Then I flicked my eyes to Magdalena and Alexi, giving them a signal while you were still murmuring delirious nothings beneath me.
Then they pinned you down by your shoulders, one on each side. You laughed at first, thinking it a game, but then the smile fell from your face. You tried to wrench out of their grip, but Alexi and Magdalena held you down with the full weight of their bodies, already breaking out in a sweat.
There was only one of you and two of them, but you were older and stronger by far. We didn’t have much time.
I reached underneath the bed where I had hidden my contraband and produced an item that felt heavy as treachery in my hands. A rotting rod from a stairwell bannister, wrenched free and filed into a sharp point at one end. It was heavy enough to bludgeon a man to death with. Or run him through.
You blanched when you saw it. Genuine terror passed over your face in a wave. Then the anger rose up, and you bared your teeth at me.
“I told you to stay out of my rooms! What stupid little idea has gotten into your head this time? If I die, you all die with me.”
It was the gambit of a doomed man.
The first stirrings of power thrummed in my chest. So this is what it felt like, to hold a lover’s life in your hand.
“No we won’t,” I said. “I read about that too.”
This melted the edge off some of your rage, and I saw a flicker of vulnerability cross your face.
“Constanta,” you pled, with that same wild raggedness in your voice that rose up when you undressed me, that same desperate sheen in your black eyes I only saw when you called me a treasure. “I love you. Look at me, Constanta, my jewel, my wife . I love you. Don’t do this.”
I saw every soft moment we had shared flicker over your face, and you were so beautiful. Desperate, vulnerable. Fear for your life made you look like a man who could really love and be loved, like you might hand over your heart and all its secrets without my having to crack your ribs open to get to them. Magdalena must have seen it too; she squeezed her eyes shut and wrenched her face away even as she perspired with the effort of restraining you. Alexi only looked scared, a child caught between two warring parents. I was grateful for his innocence, and his strong arms.
“Constanta,” you said again, inclining your mouth up to me as though you were offering a kiss. “Put that down, beloved. I’ll forgive you. Stop this now and I’ll forgive you, and we’ll never speak of it again.”
Every kindness you had ever shown me revolted inside me, rioting up in mutiny against my purpose. Every smile or small gesture was as sharp as a pinprick, inviting me to see the bright spots embroidered through the ugly tapestry of our marriage.
But a few flourishes and embellishments couldn’t change the fact that the very fabric of our life together was tangled and suffocating. I had given you a thousand second chances, made a thousand concessions. And this wasn’t just about me anymore. It was about Magdalena, and Alexi.
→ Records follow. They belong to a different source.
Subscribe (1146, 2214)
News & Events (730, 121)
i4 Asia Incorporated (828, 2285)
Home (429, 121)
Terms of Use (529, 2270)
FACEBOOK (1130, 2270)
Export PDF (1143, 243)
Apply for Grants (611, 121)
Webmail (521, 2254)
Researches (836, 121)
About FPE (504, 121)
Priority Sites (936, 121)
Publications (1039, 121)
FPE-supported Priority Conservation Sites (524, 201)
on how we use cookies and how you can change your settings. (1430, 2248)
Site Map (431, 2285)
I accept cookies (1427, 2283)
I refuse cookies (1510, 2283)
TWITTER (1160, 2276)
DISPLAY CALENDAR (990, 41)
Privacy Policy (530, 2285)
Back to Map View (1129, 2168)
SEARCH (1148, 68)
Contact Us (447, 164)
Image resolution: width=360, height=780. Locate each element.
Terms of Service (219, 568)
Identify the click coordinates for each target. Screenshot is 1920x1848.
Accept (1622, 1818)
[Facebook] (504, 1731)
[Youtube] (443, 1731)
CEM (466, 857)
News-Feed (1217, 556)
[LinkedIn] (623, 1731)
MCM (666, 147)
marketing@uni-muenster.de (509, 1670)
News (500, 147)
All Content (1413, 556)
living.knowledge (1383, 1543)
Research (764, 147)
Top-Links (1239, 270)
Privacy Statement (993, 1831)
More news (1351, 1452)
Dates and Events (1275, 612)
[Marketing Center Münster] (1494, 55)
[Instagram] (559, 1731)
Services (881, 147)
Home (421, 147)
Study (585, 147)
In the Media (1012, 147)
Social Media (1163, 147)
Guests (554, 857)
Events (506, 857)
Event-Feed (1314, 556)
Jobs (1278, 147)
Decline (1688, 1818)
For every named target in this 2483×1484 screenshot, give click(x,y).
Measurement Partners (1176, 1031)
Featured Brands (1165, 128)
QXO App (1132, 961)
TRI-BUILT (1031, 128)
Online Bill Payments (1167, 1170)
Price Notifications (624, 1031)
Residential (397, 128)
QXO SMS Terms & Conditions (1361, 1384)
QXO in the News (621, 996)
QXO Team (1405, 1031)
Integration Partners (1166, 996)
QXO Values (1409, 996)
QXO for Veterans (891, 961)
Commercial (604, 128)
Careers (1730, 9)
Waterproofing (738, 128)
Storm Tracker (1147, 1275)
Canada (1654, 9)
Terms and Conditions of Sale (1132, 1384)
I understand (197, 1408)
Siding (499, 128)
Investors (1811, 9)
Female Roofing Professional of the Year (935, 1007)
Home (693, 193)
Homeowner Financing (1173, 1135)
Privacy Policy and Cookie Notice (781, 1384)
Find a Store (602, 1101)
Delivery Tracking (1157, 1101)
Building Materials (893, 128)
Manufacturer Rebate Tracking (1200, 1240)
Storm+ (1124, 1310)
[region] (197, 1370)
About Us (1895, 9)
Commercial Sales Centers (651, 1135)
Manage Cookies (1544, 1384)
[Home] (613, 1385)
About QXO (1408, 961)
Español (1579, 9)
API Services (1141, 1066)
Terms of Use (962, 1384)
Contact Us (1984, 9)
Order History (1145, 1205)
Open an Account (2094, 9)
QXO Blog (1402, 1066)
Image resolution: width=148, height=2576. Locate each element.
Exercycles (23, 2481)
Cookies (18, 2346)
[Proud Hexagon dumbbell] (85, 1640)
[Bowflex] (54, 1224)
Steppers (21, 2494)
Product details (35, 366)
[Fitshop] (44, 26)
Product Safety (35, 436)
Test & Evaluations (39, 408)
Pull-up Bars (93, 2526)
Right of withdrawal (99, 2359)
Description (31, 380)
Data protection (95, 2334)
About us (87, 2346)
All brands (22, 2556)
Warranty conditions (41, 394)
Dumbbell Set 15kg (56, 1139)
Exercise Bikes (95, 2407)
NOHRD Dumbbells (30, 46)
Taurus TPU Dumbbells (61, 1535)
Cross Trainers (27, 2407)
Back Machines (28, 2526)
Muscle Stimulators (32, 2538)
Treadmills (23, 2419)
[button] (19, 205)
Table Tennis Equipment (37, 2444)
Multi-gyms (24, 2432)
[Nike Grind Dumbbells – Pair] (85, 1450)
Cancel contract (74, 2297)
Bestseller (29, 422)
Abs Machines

How long before you tired of your wind-up soldier and your painted doll and smashed them to pieces?
“Is that what you told the others?” I asked hoarsely. Tears, hot as fresh blood, spilled from my eyes. “Before you killed them?”
Your affect swung from light to dark, a tempestuous shadow settling over your face. Your eyes went from deep, inviting waters to sharpened slate, your mouth tightening into a poison snarl. This was the man I had lived most of my life with: arrogant, cruel, and enraged at the slightest whiff of insurrection.
“Put the stake down, Constanta,” you ordered. Harsh, curt. The way you would speak to a dog. “Listen to me. Don’t make me angry.”
I choked back a sob as I raised the stake above your chest, gripping the wood so hard splinters bit into my bloodless fingers.
I took one ragged breath, two, then squeezed my eyes shut tight.
Don’t ask me why I did it.
I was tired of being your Magdalene. I was tired of waiting expectantly at your tomb every night for you to rise and bring light into my world once again. I was tired of groveling on my knees and washing blood off your heels with my hair and tears. I was tired of having the air sucked out of my lungs every time your eyes cut right to the heart of me. I was tired of the circumference of the whole universe living in your circled arms, of the spark of life hiding in your kiss, of the power of death lying in wait in your teeth. I was tired of carrying around the weight of a love like worship, of the sickly-warm rush of idolatry coloring my whole world.
I was tired of faithfulness.
I made you into my private Christ, supplicated with my own dark devotions. Nothing existed beyond the range of your exacting gaze, not even me. I was simply a non-entity when you weren’t looking at me, an empty vessel waiting to be filled by the sweet water of your attention.